El Tribunal Superior de Justicia de Andalucía (TSJA) podría invalidar la ordenanza que regula la Zona de Bajas Emisiones (ZBE) de Cádiz si se presenta una demanda al respecto.
Recientemente, el tribunal suspendió el funcionamiento de un sistema similar en Málaga, argumentando que discrimina a los conductores de vehículos que no pagan el impuesto de circulación en la ciudad, pero que deben cumplir las normas de la ZBE, enfrentándose a sanciones de 200 euros en caso de incumplimiento.
La ZBE se implementa en todas las ciudades españolas con más de 50,000 habitantes, permitiendo a cada Ayuntamiento limitar áreas urbanas para reducir la contaminación y aumentar las zonas peatonales. En Málaga, esto afecta especialmente al centro y al barrio de El Soho.
La sentencia del TSJA sostiene que no se puede discriminar el acceso a estas áreas según el origen del vehículo, concluyendo que exigir el empadronamiento en Málaga para circular vulnera la libertad de circulación y la unidad de mercado. El tribunal argumenta que el empadronamiento no debe ser el único criterio para establecer bonificaciones o privilegios en la circulación.

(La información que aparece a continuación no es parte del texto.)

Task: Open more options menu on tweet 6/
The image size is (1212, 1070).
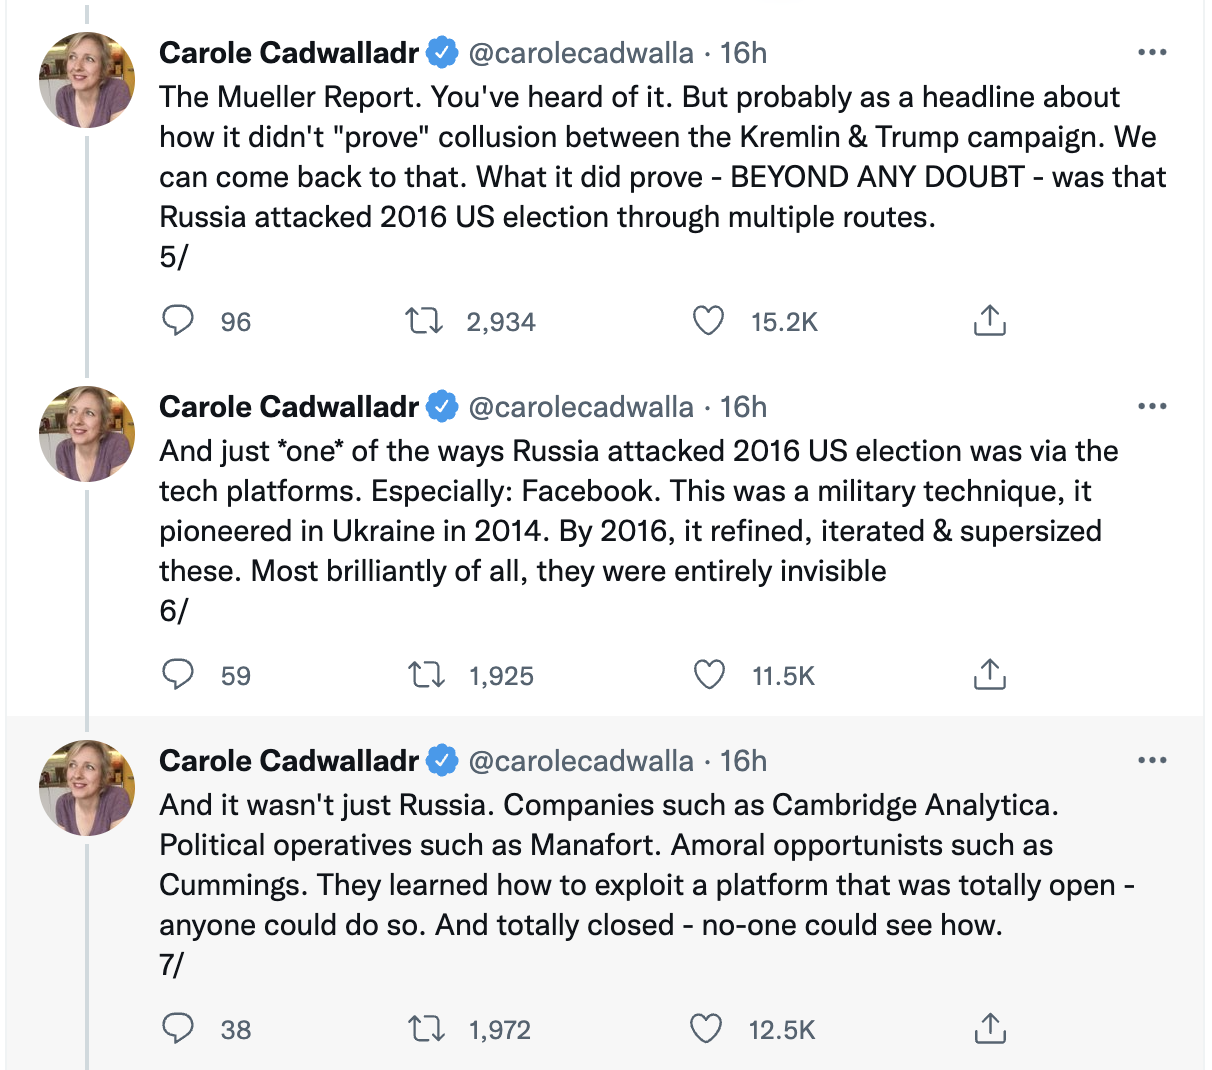Action: point(1152,407)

En Cádiz, el Ayuntamiento, también gobernado por el Partido Popular, ha aprobado una ordenanza similar que favorece a los residentes que pagan el impuesto de circulación en la ciudad, restringiendo el acceso a la ZBE para los no residentes. El gobierno municipal, liderado por Bruno García, está considerando reforzar esta medida limitando las exenciones solo a quienes estén empadronados en Cádiz, lo que implicaría que quienes residan en otras ciudades, aunque paguen el impuesto en Cádiz, no tendrían acceso libre a la ZBE.
Esto podría verse afectado si se presenta una demanda similar a la de Málaga, como la que presentó el grupo político Vox en esa ciudad. El planteamiento inicial de la ZBE en Cádiz se alineaba con la postura del TSJA, buscando controlar el acceso de todos los vehículos a las áreas urbanas reguladas, principalmente en el casco antiguo, con excepciones para la circunvalación y un tramo del Paseo Marítimo.
El gobierno municipal de Bruno García ha defendido el cambio en la ZBE argumentando que es necesario favorecer a los residentes gaditanos. También se destacó que Cádiz cumple con los niveles de contaminación establecidos para la Agenda 2030. Aunque la ordenanza ha sido publicada en el Boletín Oficial de la Provincia, se comenzarán a imponer multas a partir de finales de año, con un costo de 200 euros y un incremento del 30% para reincidentes.
El Ayuntamiento aún debe completar la instalación de la señalización que informará a los conductores sobre el acceso a la ZBE. Se permitirá el acceso con vehículos no registrados en Cádiz a hoteles, centros médicos, aparcamientos y talleres, siempre con una autorización previa.